• Source passage:
---
24.2.2007   

EN

Official Journal of the European Union

C 42/10


Reference for a preliminary ruling from the Giudice di Pace di Genova (Italy) lodged on 11 December 2006 — Corporación Dermoestética SA v To Me Group Advertising Media

(Case C-500/06)

(2007/C 42/17)

Language of the case: Italian

Referring court

Giudice di Pace di Genova

Parties to the main proceedings

Applicant: Corporación Dermoestética SA

Defendant: To Me Group Advertising Media SRL

Questions referred

1.

Is it incompatible with Article 49 of the EC Treaty for national legislation, such as that under Articles 4, 5 and 9a of Law No 175 of 1992 and Ministerial Decree No 657 of 16 September 1994, and/or administrative practices to prohibit the broadcasting on national television of advertisements for medical and surgical treatments carried out in private health care establishments duly authorised for that purpose, even though that same advertising is permitted on local television networks, and, at the same time, to impose, in relation to the broadcasting of those advertisements, a ceiling on expenditure of 5 per cent of declared income for the preceding year?

2.

Is it incompatible with Article 43 of the EC Treaty for national legislation, such as that under Articles 4, 5 and 9a of Law No 175 of 1992 and Ministerial Decree No 657 of 16 September 1994, and/or administrative practices to prohibit the broadcasting on national television of advertisements for medical and surgical treatments carried out in private health care establishments duly authorised for that purpose, even though that same advertising is permitted on local television networks, and, at the same time, to require, in relation to the broadcasting of those advertisements, prior authorisation from each individual municipality and the opinion of the provincial professional association, and to impose a ceiling on expenditure of 5 per cent of declared income for the previous year?

3.

Is it contrary to Articles 43 and/or 49 of the EC Treaty for the broadcasting of advertisements which provide information on medical and surgical treatments of an aesthetic nature in private health care establishments, duly authorised for that purpose, to be made subject to additional prior authorisation by the local authorities and/or professional associations?

4.

By adopting a code of conduct which lays down limits on the advertising of the health care professions and by construing the legislation in force concerning the advertising of medical services in a manner which considerably restricts the right of doctors to advertise their own activities, both measures being binding on all doctors, have the National Federation of Associations of Doctors, Surgeons and Dentists (FNOMCeO) and the associations of group practices restricted competition beyond what is permitted under the relevant national legislation and in breach of Article 81(1) EC?

5.

In any event, is the interpretative practice adopted by the FNOMCeO incompatible with Articles 3(g), 4, 98, 10, 81 and, possibly, Article 86 of the EC Treaty in so far as the practice is permitted by a national law which requires the appropriate provincial associations to verify the transparency and accuracy of advertisements by doctors without indicating the criteria and procedures to be applied in exercising that authority?
---
• Raw data:
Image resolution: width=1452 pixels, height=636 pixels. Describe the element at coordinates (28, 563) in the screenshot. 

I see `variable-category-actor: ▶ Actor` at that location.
---
• Things to do:
#1 Answer these from the case notice above the material:
(a) On what date was the reference lodged?
(b) Who is the defendant in the main proceedings?
(c) What ceiling on advertising expenditure does the first question referred mention?
#2 Please quote the case notice from "Defendant: To Me" to "the preceding year?".

• Solutions to the tasks:
#1
(a) 11 December 2006
(b) To Me Group Advertising Media SRL
(c) 5 per cent of declared income for the preceding year

#2
Defendant: To Me Group Advertising Media SRL

Questions referred

1.

Is it incompatible with Article 49 of the EC Treaty for national legislation, such as that under Articles 4, 5 and 9a of Law No 175 of 1992 and Ministerial Decree No 657 of 16 September 1994, and/or administrative practices to prohibit the broadcasting on national television of advertisements for medical and surgical treatments carried out in private health care establishments duly authorised for that purpose, even though that same advertising is permitted on local television networks, and, at the same time, to impose, in relation to the broadcasting of those advertisements, a ceiling on expenditure of 5 per cent of declared income for the preceding year?